(guest post by Celeste Jordan)
No one ever said that archaeology isn’t hard work. Diving is pretty hard work too; the gear alone is a pain. Combining the two in underwater archaeology makes for a sandwich of hard work with you, voluntarily, in the middle. This is not my first underwater project but each project is so different and comes with its own set of unique challenges. I think we get so lost in the romance of both archaeology and diving that when we are reacquainted with the realities, we have to remind ourselves that fieldwork is not always glamorous.
I have lain on Burgaz’s harbour bed for a number of days now and the phrase that constantly rings through my mind is “comfortably uncomfortable”. To the general limited visibility there is the added complication of manoeuvring dredge equipment underwater while trying to remain in your 2m x 2m square and not kick another diver in the face.
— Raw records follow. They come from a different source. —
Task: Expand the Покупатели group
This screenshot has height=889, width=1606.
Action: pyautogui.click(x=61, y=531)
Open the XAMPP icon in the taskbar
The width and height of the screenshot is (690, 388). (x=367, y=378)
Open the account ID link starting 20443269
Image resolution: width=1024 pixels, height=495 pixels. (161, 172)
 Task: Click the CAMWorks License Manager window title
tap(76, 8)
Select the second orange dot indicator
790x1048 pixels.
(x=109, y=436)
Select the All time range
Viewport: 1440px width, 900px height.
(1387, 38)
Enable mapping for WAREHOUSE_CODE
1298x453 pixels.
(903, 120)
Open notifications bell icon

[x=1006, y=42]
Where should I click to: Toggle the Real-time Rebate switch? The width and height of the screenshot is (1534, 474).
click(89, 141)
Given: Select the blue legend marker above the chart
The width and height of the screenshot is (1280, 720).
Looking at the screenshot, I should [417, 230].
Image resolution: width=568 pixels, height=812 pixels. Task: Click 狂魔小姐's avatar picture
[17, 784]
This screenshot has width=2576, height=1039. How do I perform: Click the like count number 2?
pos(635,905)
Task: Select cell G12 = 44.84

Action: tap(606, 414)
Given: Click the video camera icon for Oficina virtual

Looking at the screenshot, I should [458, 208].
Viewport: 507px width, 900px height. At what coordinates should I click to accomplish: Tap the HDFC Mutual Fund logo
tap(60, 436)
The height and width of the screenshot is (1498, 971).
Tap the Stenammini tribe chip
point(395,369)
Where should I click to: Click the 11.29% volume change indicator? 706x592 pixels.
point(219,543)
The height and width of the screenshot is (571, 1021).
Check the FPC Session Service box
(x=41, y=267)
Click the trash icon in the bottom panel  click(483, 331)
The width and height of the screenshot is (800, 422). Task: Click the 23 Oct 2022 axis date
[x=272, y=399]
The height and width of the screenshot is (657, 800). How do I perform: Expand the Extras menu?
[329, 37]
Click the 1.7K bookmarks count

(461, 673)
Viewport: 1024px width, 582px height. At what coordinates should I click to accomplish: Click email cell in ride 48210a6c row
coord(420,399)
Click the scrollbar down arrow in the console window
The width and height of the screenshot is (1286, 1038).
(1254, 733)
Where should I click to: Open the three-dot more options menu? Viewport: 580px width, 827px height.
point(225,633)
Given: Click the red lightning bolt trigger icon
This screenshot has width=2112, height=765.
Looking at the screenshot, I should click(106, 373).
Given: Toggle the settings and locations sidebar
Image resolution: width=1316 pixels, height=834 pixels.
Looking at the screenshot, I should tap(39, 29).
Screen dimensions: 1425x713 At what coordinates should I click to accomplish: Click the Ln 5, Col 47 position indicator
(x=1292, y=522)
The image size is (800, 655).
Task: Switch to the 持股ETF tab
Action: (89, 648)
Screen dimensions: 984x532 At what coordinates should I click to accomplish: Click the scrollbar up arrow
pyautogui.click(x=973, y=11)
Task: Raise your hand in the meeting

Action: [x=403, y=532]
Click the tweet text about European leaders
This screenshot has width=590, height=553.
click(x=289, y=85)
Not always an easy task as you cannot always tell where you are in space and time as the visibility reduces continually over the course of the dive, making moments of clarity a treat.
Not coming from a Classics background, I’m utterly out of my depth with the ceramic material being excavated, though I am hoping to find hull timbers to record. So far, learning to decipher between cookware and amphora body sherds, MacGyver-ing a light box for photography, and diving in 2m of water has been an enlightening experience.
Comfortably uncomfortable is an everyday occurrence and remains at the forefront of my mind in almost everything I do here. Being comfortably uncomfortable is integral to any learning experience and learning to be Zen about it is also part of the process, so are heavy gear, lack of visibility, and a lack of prior knowledge of the materials we’re excavating. Isn’t that the fun of learning and archaeology?